Here’s another interesting question: PLCE’s proxy pretty clearly defines a change of control for their executive comp packages, and it includes 50% of the stock turning over. Generally, when a company runs into liquidity and sales issues as bad as PLCE is facing, their management would get replaced at some point. I wonder if Mithaq’s buying spree puts management in position to receive a change of control payout if they leave in the next year or two…..
Anyway, I have no take aways currently. It’s possible PLCE is GME 2.0. It’s possible that Mithaq injects liquidity into the company, turns them around (proving out the “$100m normalized free cash flow” thesis), and a few years from now everyone looks back on this as a case study of doing work ahead of time and buying control of a company during a crisis on the cheap.
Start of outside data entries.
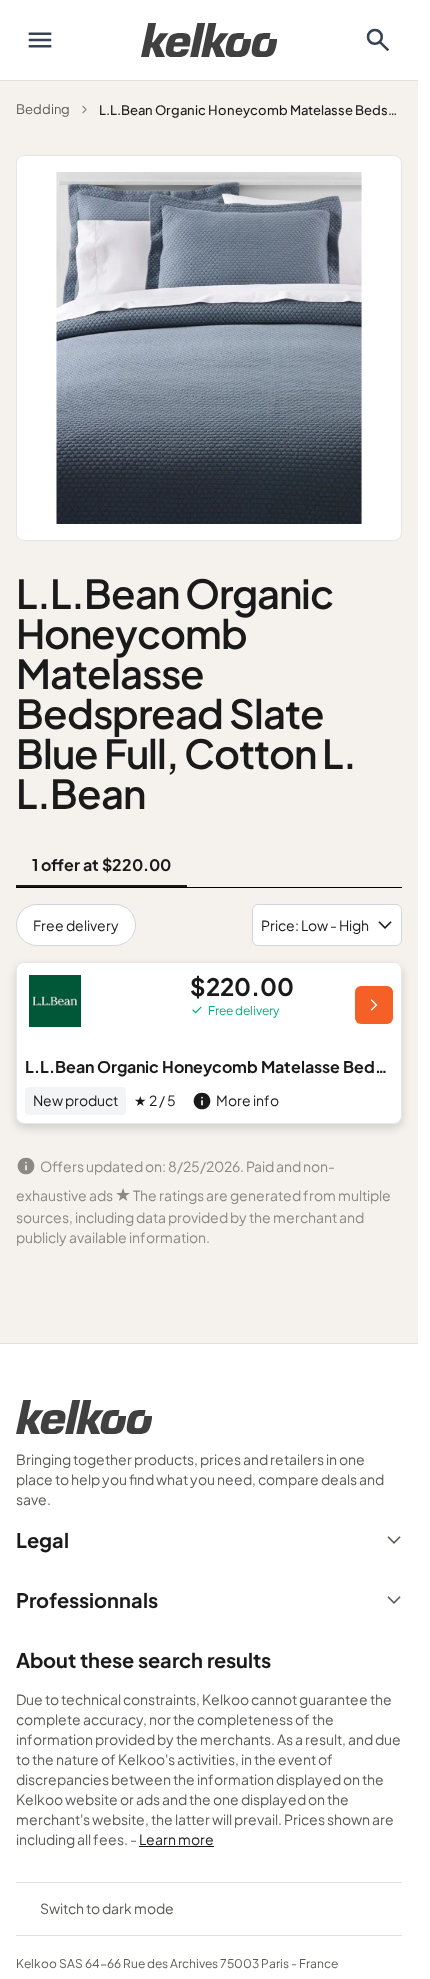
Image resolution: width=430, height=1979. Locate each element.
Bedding (43, 109)
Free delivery (76, 925)
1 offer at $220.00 (101, 864)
Or it’s possible the issues at PLCE run much deeper than expected, and Mithaq is acquiring control of a basket case!
I have no idea. Again, I don’t have a dog in this fight, but I’ve never seen buying this aggressive, and I’ve certainly never seen public market investors trigger change of controls and events of default like this before. And I find it completely fascinating; one way or another, Mithaq will have served as their own catalyst at PLCE in a way I don’t think anyone’s ever done before.
Got long first thing this morning and traded it on the squeeze. I would be very careful playing it on either side. Nice note Andrew
Who is Mithaq? And please tell me it’s pronounced mythic.